**PROBLEM REQUIREMENTS:** Somewhere below are a line with "Task: Add tan high-top sneaker to wishlist" and a later line with "Image resolution: width=838". Output exactly those lines and all lines between them.

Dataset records
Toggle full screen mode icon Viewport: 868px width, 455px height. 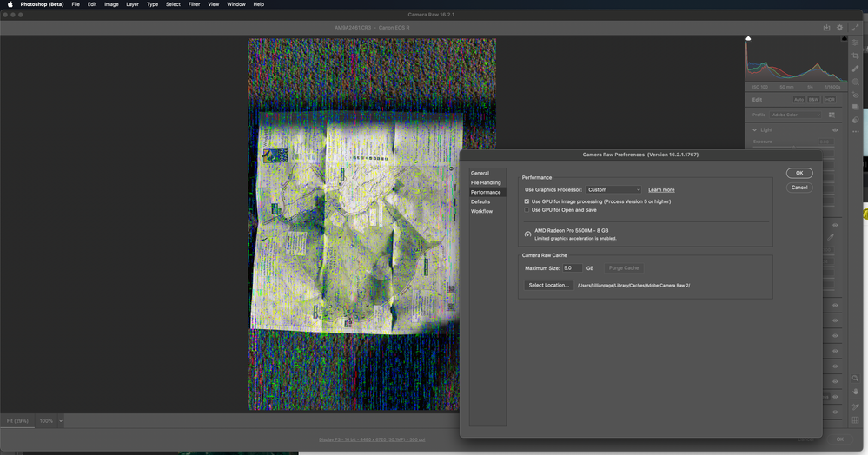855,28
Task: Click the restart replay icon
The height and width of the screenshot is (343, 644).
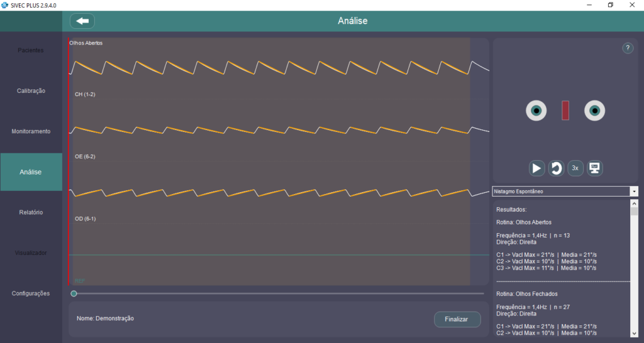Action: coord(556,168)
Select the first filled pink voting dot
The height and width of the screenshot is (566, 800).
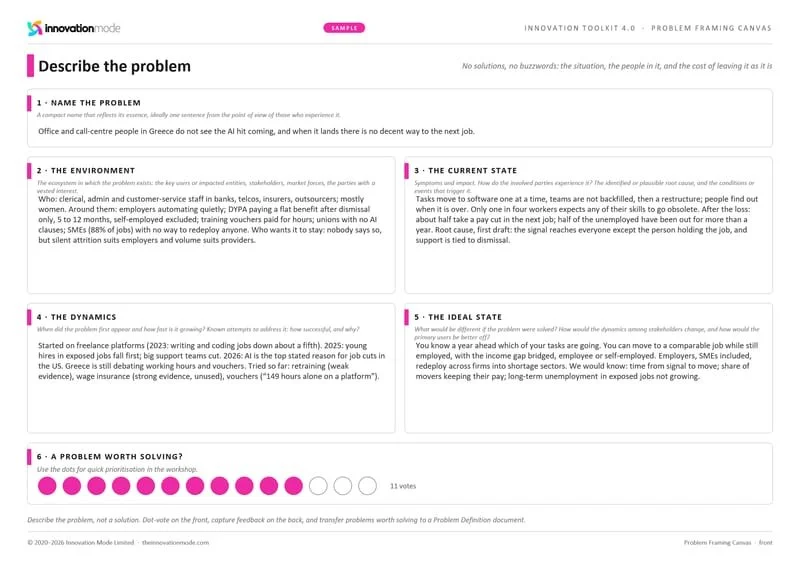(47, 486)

* * *

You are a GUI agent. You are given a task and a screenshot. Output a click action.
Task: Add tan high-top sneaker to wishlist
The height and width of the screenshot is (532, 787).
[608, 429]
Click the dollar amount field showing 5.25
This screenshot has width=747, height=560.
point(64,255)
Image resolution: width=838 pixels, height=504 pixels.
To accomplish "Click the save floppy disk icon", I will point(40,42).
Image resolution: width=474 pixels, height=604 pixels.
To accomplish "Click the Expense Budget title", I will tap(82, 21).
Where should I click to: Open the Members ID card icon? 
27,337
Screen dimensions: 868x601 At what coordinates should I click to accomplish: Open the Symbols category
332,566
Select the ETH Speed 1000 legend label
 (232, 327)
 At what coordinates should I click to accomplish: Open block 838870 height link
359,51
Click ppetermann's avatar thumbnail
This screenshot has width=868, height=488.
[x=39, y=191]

**RESPONSE:**
Task: Add tan high-top sneaker to wishlist
The height and width of the screenshot is (532, 787).
[608, 429]
Click the dollar amount field showing 5.25
This screenshot has width=747, height=560.
point(64,255)
Image resolution: width=838 pixels, height=504 pixels.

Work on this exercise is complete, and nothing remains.